The CDMA Development Group (CDG) today announced that the standard for CDMA2000 EV-DO Revision B is on schedule to be published in the first quarter of 2006. Revision B is a further enhancement to the CDMA2000 standard and significantly increases the data throughput up to 73.5 Mbps in the forward link and 27 Mbps in the reverse link by dynamically allocating multiple radio frequency (RF) carriers across wider frequency blocks.
In addition to supporting mobile broadband data and OFDM-based multicasting, the lower latency characteristics of Revision B will improve the performance of delay-sensitive applications such as voice over Internet protocol (VoIP), push-to-talk over cellular, video telephony, concurrent voice and multimedia and massive multiplayer online gaming. Since many IP-based applications are real-time in nature, the standard will also support interactive voice communications simultaneously with data sessions and extend the battery life of mobile devices. Revision B will preserve past investments by being compatible with CDMA2000 1X, 1xEV-DO Release 0 and 1xEV-DO Revision A.
CDMA2000 EV-DO standards, optimized for data, have introduced a number of enhancements to the 3G technologies, such as increased system capacity, lower cost per bit, lower latency, enhanced QoS, simultaneous voice and data services, longer battery life and connectivity to the All-IP Multimedia Domain (MMD). EV-DO has been commercial since 2002, and since then operators in developed and developing markets alike have seen the usage and revenue from broadband data services rise rapidly.
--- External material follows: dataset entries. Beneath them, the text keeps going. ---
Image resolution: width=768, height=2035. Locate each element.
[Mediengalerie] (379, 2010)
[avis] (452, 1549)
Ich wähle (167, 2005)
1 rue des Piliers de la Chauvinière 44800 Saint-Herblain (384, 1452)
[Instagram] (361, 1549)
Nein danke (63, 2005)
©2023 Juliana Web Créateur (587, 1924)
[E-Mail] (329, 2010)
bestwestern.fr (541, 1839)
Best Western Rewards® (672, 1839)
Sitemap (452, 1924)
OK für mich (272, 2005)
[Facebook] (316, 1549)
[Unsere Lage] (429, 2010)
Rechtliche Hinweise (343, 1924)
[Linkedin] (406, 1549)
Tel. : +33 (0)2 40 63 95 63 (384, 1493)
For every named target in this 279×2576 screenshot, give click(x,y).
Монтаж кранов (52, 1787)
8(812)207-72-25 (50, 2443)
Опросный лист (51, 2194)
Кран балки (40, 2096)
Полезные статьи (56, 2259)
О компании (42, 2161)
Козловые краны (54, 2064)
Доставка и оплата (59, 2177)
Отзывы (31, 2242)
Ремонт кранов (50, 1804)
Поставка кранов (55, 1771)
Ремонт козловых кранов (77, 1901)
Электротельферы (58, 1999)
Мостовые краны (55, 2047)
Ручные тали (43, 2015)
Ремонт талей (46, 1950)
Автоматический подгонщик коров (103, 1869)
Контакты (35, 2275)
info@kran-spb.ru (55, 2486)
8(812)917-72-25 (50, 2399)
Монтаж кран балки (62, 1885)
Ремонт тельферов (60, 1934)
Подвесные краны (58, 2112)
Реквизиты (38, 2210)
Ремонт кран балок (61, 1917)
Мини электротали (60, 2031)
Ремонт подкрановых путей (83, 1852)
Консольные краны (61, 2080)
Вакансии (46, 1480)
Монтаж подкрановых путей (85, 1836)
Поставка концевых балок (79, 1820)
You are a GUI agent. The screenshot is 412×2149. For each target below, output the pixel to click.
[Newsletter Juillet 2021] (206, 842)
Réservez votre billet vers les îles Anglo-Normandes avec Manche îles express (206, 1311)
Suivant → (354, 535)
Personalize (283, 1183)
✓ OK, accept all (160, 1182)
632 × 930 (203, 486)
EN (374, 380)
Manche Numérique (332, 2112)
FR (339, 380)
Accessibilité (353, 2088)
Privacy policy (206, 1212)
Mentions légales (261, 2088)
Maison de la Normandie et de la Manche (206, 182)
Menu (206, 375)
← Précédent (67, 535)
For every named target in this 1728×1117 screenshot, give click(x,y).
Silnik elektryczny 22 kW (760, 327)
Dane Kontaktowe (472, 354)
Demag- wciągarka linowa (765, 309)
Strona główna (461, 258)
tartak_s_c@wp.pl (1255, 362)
This adoption is accelerated by the increasing availability and rapidly declining prices of 1xEV-DO devices; there are more than 150 devices, including phones, PC cards and fixed terminals manufactured by 18 vendors today.
The success of 1xEV-DO Release 0, with peak data rates of 2.4 Mbps, has demonstrated that there is a demand for mobile broadband data services. In early 2006, CDMA2000 operators will migrate to 1xEV-DO Rev. A, which will offer higher peak data rates, 3.1 Mbps on the forward link and 1.8 Mbps on the reverse link, and lower system latencies to support delay-sensitive applications. With Rev. A, operators will be able to introduce advanced multimedia services, including voice, data and broadcast over all-IP networks. The evolution to EV-DO Rev. B (also known as DO Multicarrier) will follow beginning in 2008, and will allow operators to quickly transition to enhanced next-generation interactive services using existing frequency bands and/or new spectrum allocations -- without any service interruption to their customers.
Regarding future strategies, CDMA2000 operators will continue to upgrade their network capabilities and refine business models to deliver seamless access to a broad range of integrated voice, video and data services. The core of this strategy will be to enhance EV-DO beyond Rev. B, to include the seamless integration of other wireless access technologies, smart antennas and all-IP-based core networks. This strategy will be complemented with efforts to expand the CDMA2000 market by improving global roaming and reducing the cost of handsets to well below $40 through economies of scale and industry initiatives, such as Global Handset Requirements for CDMA (GHRC) and a streamlined test and certification process for CDMA devices.
About 1xEV-DO Revision B
EV-DO Revision B is a CDMA2000 High Rate Packet Data Air Interface Specification that was developed by the Third Generation Partnership Project 2 (3GPP2) standards development organization as an evolution to the International Mobile Telecommunications (IMT-2000) CDMA Multicarrier (MC-CDMA) standard that is recognized by the International Telecommunications Union and also known as CDMA2000 on a commercial basis. The EV-DO Rev. B standard will be published in the first quarter of 2006 under document number 3GPP2 C.S0024-B and by the Telecommunications Industry Association (TIA) and Electronics Industry Association as TIA/EIA/IS-856-B.
Revision B introduces a 64-QAM modulation scheme, and will deliver peak rates of 73.5 Mbps in the forward link and 27 Mbps in the reverse link through the aggregation of 15 1.25 MHz carriers within 20 MHz of bandwidth. A single 1.25 MHz carrier and an aggregated 5 MHz carrier in the forward link will deliver peak rates of up to 4.9 Mbps and 14.7 Mbps, respectively.